提供された抜粋.
こうして関空発の4人と東京発のKTBは辛うじて集合に成功した。
思えば、この時点ですでにこの珍道中のオチは決まっていたのだ。
しかし、そのことに本人はじめ誰も気付いてはいなかった。
【一日目(6月27日):プラナンビーチ】
去年と同様にバンコク経由クラビに入る。
今回はクライミングに集中したいというみんなの意見により、
半島のライレイエリアに宿を取る。
行きはアオナンマオからライレイイーストへ渡る。
一泊一室4,000円の三ッ星ホテルは、
ダイヤモンドケイブの岩場から徒歩1分の場所だった。
去年と同じくShadow Climbingで70mロープをレンタルしプラナンビーチへ。
寝不足な初日にしては、ガッツを出して3本登る。
アップのはずの6A(5.10ab)の一つがなかなか辛い。
三ッ星のMonkey Maker 6A+(5.10c)をみんなで登って初日は終了。
美しいプラナンビーチを堪能した後はタイ料理が待っている。
ライレイの目抜き通りであるウォーキングストリートの
一番内陸側にあるローカルな食堂で、ガパオ、ソムタム(パパイヤサラダ)、
空心菜、グリーンカレー、ガイヤン(鶏焼き)などメイン処をペロっと平らげる。
みなさん食欲旺盛。ビールも大ビン7本開けてお腹いっぱい。
これで一人330バーツ(1,100円)というコスパに一同喜びの声を上げる。
食後は急激な眠気に襲われ一同退散。
20時前には各自就寝し、明日からの連登に備えた。
【二日目(6月28日):トンサイビーチ、ダイヤモンドケイブ、ワンツースリー】
未明の豪雨に午前中はダメかと思いきや、
回復傾向なのでトンサイビーチを山道で目指す。ところが道が悪く敗退。
晴れ間も出てきたので、気を取り直してライレイウエストビーチの
海沿いの道からトンサイを目指す。今日はルートのチェックだけ。
近くのホテルで朝食ビュッフェ。
ホテルに戻り、すぐ近くのダイヤモンドケイブへ。
ここはいつもガイド講習会で賑わっている。
正面の壁の右側にいい具合のコルネがあり、コルネ左のルートが6A(5.10ab)。
コルネ右のルートはMosquito Coil 6A+(5.10c)。どちらもなかなかの好ルートだ。
いつの間にか快晴となり、日差しが痛く、1本登ると汗が噴き出しアゴからしたたり落ちる。
そういうときは、小走りで1分。ホテルのプールにドボンだ。
体が冷えて気持ちいい。
プールのテラスでビールを飲む。
シーブリーズが心地よく、一同至福の時間を過ごす。
15時過ぎからワンツースリーの岩場に行ってみる。

提供データ.
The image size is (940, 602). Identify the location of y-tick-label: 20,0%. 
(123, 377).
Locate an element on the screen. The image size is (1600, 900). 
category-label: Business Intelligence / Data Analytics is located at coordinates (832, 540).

課題の目的.
抜粋のうち「去年と同様にバンコク経由クラビに入る」で始まる一日目の段落を、主な事実を残して箇条書きにまとめてください。 抜粋に書かれている内容だけを根拠にしてください。

課題の結果.
- 去年と同様にバンコク経由でクラビに入り、クライミングに集中したいというみんなの意見でライレイエリアに宿を取った。
- 行きはアオナンマオからライレイイーストへ渡った。
- 宿は一泊一室4,000円の三ッ星ホテルで、ダイヤモンドケイブの岩場から徒歩1分だった。
- Shadow Climbingで70mロープを借りてプラナンビーチへ行き、3本登った。
- アップのはずの6A(5.10ab)の一つはなかなか辛く、最後に三ッ星のMonkey Maker 6A+(5.10c)をみんなで登って終了した。
- 夕食はウォーキングストリートの一番内陸側にあるローカルな食堂で、ガパオ、ソムタム、空心菜、グリーンカレー、ガイヤンなどを食べ、ビールの大ビンを7本開けた。
- 費用は一人330バーツ(1,100円)だった。
- 食後は急な眠気で退散し、20時前に就寝して翌日からの連登に備えた。